The Favourite's Unapologetic Depiction of Queer Female Sexuality Is an Oscars First

The Favourite

A few lesbian-themed films have earned Oscar nods over the years, but The Favourite's depiction of female sex is revelatory. 

In a year that offered up more Oscar nominations for queer representation in cinema than ever before -- there were, after all, nearly 40 LGBTQ-themed films released in theaters in 2018 -- The Favourite, with 10 nominations, including one for Best Picture, depicts a radical queer female sexuality on film that the Academy has traditionally seen fit to ignore. Beyond the film's delicious political and sexual love triangle, its three female leads exhibit zero interest in or use for the foppish, powdered, bewigged men who mingle among them.

Nominations for LGBTQ-themed films abounded this year (relative to past years).
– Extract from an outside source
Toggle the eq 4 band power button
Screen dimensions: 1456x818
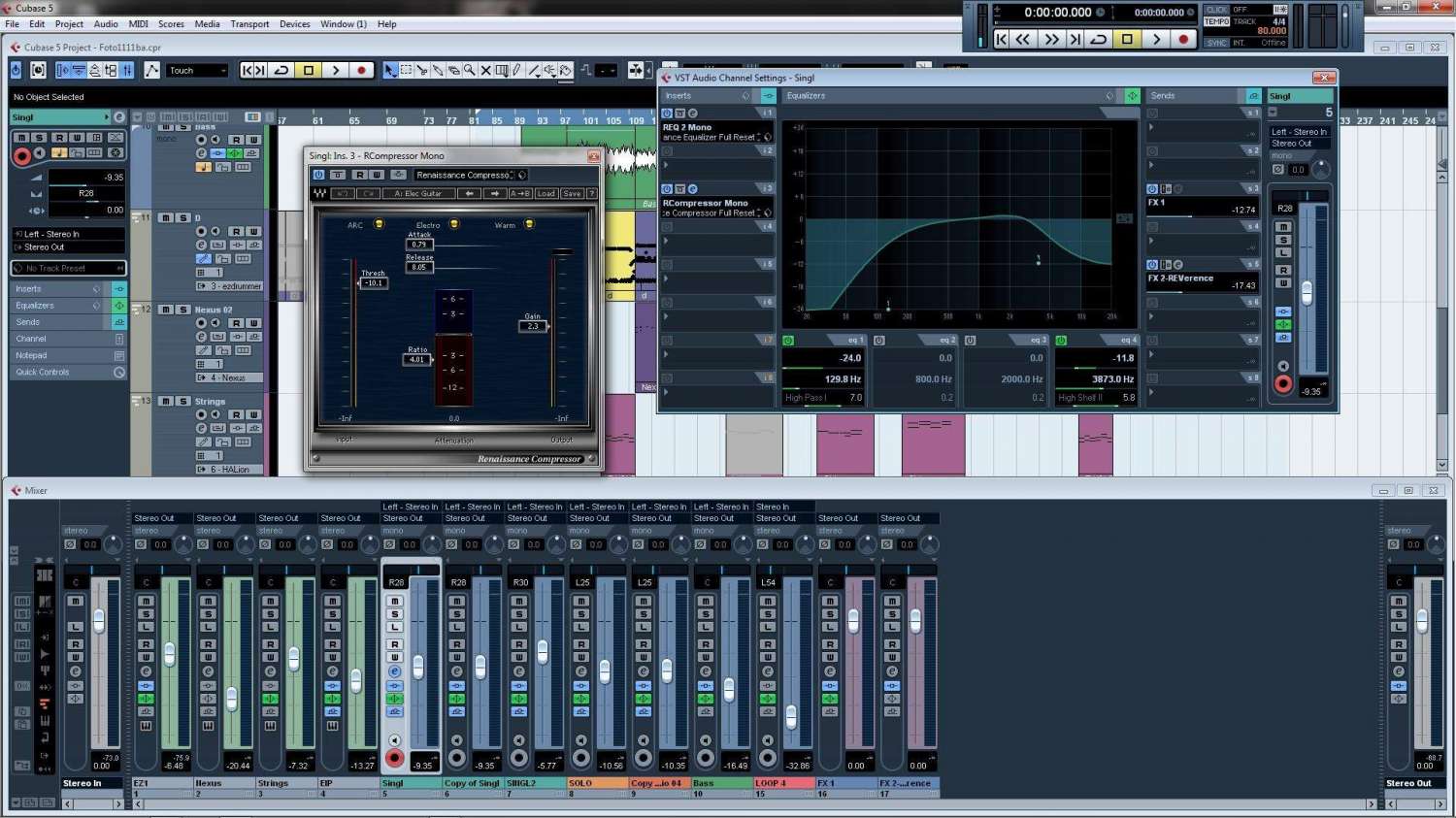(1061, 341)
Bohemian Rhapsody's Rami Malek won Best Actor for his turn as the bisexual Queen front man Freddie Mercury. And Mahershala Ali nabbed the Best Supporting Actor for his role in Green Book, which features a surprising gay storyline. Green Book also won for best original screenplay and best picture in an upset. The stars of Can You Ever Forgive Me?, Melissa McCarthy as the lesbian biographer and hapless forger of literary letters Lee Israel, and Richard E. Grant as Jack Hock, her brash gay partner in crime who is also a reminder of the devastation of the AIDS epidemic, were both nominated in acting categories.
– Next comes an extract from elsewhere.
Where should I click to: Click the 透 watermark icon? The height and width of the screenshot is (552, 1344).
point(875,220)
The Favourite's nomination in the Best Picture category marks the first time in Oscar history that a film focusing on queer women who engage in sex with each other and unabashedly enjoy it has landed in the top category. For an Oscars voting bloc still heavily composed of members whose tunnel-visioned decisions just three years ago contributed to the backlash that became #OscarsSoWhite and who snubbed Carol in the Best Picture category, The Favourite's recognition is a radical milestone. For that matter, Olivia Colman's Best Actress win for playing the sickly, often childlike Queen Anne who uses sex as currency with her ladies in waiting, but who also appears to greatly enjoy sex with women, is also an Oscars first.

Prior to The Favourite's nomination, ignoring stories about women in love who don't repent, pay for their transgressions through death or endless misery, or sleep with a man somewhere in the narrative was par for the course with Academy voters.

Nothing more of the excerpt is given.